The Vice President of Design at Google Matias Duarte says the iPhone's user interface, or in other words, iOS, is "heavy and burdensome." He also talked about Android Wear UI design. The problem according to Duarte is that no major innovations have happened in smartphone interface design since, and the industry as a whole is stuck with the iPhone model without really assessing our changing needs.
"It's easy for things to settle on standards that are sub optimal. Its very for things to catalyse into local maxima that are hard to break out of... "You had things like the PalmPilot, which was a little screen with a little row of icons, but then you also had things like a Blackberry that didn't look like that at all... "Frankly it's not a world where the best package wins. It would've been very easy, if Apple had been a year later to market, that instead the market's expectations of what a smartphone should be crystallised around something that's more like what the Blackberry was... But it also crystallised a lot of other things that were kind of stayed even by that point, like the rows of icons, which don't scale very well. This idea of a tiny grid that you manually curate starts to feel very heavy and burdensome," Duarte said.
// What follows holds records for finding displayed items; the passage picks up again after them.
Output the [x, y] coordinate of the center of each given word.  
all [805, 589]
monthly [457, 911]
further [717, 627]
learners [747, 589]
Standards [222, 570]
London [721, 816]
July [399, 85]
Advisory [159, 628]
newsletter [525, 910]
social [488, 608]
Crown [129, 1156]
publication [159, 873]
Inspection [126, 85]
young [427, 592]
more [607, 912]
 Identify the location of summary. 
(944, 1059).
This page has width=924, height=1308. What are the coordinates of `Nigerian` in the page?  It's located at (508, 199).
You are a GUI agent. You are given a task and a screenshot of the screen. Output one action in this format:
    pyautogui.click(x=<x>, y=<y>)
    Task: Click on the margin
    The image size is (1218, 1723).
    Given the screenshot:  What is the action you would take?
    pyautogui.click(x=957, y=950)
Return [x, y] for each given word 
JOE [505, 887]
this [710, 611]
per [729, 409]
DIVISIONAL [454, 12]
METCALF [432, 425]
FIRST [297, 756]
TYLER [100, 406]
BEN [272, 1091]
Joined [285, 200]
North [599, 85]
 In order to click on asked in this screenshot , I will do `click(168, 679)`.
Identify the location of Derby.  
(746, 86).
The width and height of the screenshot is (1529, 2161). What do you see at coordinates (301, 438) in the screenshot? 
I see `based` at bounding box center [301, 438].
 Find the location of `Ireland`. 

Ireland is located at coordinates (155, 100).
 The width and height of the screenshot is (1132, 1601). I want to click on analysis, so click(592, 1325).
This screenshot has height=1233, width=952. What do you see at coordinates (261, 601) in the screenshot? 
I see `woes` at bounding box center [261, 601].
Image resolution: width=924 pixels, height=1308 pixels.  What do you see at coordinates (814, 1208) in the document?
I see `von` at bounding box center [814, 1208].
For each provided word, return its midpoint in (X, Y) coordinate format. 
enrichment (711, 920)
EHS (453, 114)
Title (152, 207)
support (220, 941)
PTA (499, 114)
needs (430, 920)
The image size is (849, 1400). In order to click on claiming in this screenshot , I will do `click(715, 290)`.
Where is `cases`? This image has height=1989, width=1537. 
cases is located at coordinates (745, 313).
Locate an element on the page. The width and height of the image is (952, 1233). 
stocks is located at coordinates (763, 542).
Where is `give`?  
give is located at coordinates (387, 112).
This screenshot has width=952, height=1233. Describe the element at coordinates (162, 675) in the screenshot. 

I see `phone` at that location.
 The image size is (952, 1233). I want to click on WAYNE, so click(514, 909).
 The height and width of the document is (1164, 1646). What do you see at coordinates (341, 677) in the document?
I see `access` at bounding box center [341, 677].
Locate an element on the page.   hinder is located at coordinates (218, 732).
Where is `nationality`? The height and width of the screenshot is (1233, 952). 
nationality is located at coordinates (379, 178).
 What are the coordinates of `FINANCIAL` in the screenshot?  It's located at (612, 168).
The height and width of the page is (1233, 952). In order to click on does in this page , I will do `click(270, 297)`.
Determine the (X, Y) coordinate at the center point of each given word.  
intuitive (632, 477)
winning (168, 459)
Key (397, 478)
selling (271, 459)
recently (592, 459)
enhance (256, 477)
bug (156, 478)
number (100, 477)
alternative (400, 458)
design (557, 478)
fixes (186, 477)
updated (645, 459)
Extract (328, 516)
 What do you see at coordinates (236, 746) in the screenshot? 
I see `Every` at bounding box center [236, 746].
When talking about Apple's watch OS Duarte said, "Why should there be a grid of apps on a watch? It's this tiny thing and it's hard to pick through and hard to organise and so on and so forth. And as you accrue and use more and more services that's going to start to get really ridiculous. You're going to have a massive grid on a little tiny screen. So that created this opportunity where we could try something new and different."
In case of design philosophy of apps arranged in rows on smartphones and tablets, Duarte said, "I'm tempted occasionally to just organise all my icons by color... It starts to look really old and it starts to bring a lot of baggage with it... It can't be the ultimate solution, it is completely implausible. It cannot be that the optimal solution for 30 years ago, one of the potentially viable solutions for 30 years ago, is going to be applicable for all time."
When asked what Google is working on for now and how it will change the smartphone in everyone's pocket, Duarte said, "I hope so. But even if I knew I couldn't tell you."